PaLM 2, showing the most significant performance gain in ∅-shot prompting, is inferred to be the most susceptible to hallucinations among the four models. PaLM 2 for Chat mitigates some hallucinations, as its gains are smaller.
This method of detecting model hallucinations using ∅-shot prompts does not require any specialized hallucination detection dataset and can be applied to any existing benchmark dataset across various tasks.
Ablation Studies
- Impact of Model Size
The paper also explored the effect of ∅-shot prompts on smaller models, specifically testing on Llama 2 7B and Llama2 7B Chat.


As seen above, all tasks except AQuA and WinoGrande showed improved performance with Llama 2 7B. However, only GSM8K saw a positive impact with Llama 2 7B Chat, with performance declining on other datasets.
This mirrors the pattern observed with PaLM 2 and PaLM 2 for Chat, where the base version outperforms the chat version in the same model series, suggesting Llama 2 7B Chat is more adept at handling hallucinations. This aligns with the research behind the development of Llama 2.
- ∅-shot Prompts Combined with Zero-sample CoT
Given the significant performance boost of zero-sample CoT prompts (0CoT), the authors combined 0CoT with ∅-shot prompts into ∅CoT prompts.

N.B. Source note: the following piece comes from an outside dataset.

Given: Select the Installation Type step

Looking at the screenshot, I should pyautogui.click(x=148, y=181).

Compared to original 0CoT, the results are as follows:


- Compared to 0CoT prompts, ∅CoT prompts were ineffective on most tasks. This could be due to both prompting methods requiring step-by-step reasoning and explanation, and our ∅CoT prompts may have hindered the model’s reasoning capabilities, leading to poorer performance than 0CoT prompts.
- In the WinoGrande dataset, ∅CoT prompts were highly effective for GPT-4 Turbo. The sudden performance increase might indicate that the task likely requires reasoning (from the 0CoT part) and invalid examples (from the ∅-shot part). This suggests that ∅CoT prompts could potentially break through measures to reduce hallucinations in stronger models, especially in tasks requiring complex reasoning.
Impact of ∅-shot Prompt Placement
The authors compared placing the phrase before the task instruction and at the end of the prompt, as shown below. The ∅-shot prompt at the beginning demonstrated higher effectiveness, except for the GSM8K dataset, which requires the model to generate any numerical answer.

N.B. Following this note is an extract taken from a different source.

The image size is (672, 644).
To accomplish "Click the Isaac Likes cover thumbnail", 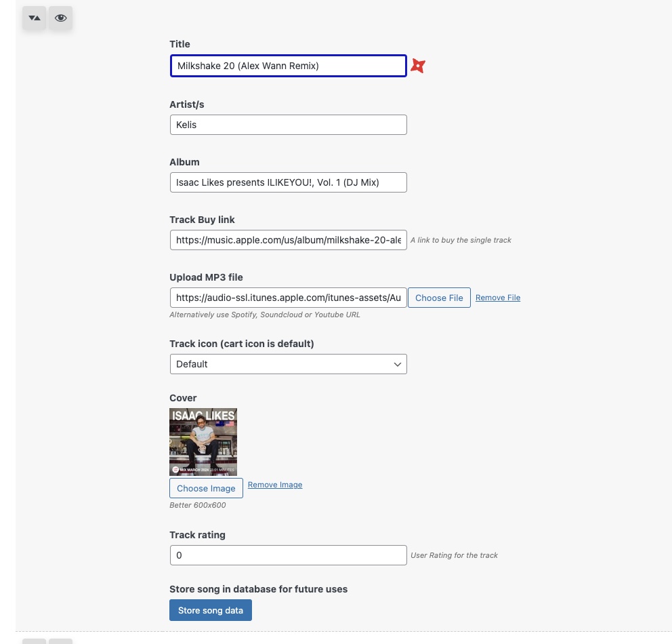I will tap(203, 442).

The authors believe this is because placing content at the beginning demonstrates stronger conditional intensity, making these models more dependent on this condition when generating outputs.
Conclusion
This paper introduces a pretend-example prompt method — ∅-shot prompting — guiding models to utilize their internal knowledge. Moreover, the authors found ∅-shot prompting to be a simple yet effective method for hallucination detection. In addition, they conducted various ablation studies exploring scaling effects, reasoning variants, and the impact of prompt phrase placement and performance contributions of each component in the phrase.
Future research could explore using ∅-shot prompts to detect hallucinations in LLMs and the potential for combining it with other prompt engineering techniques.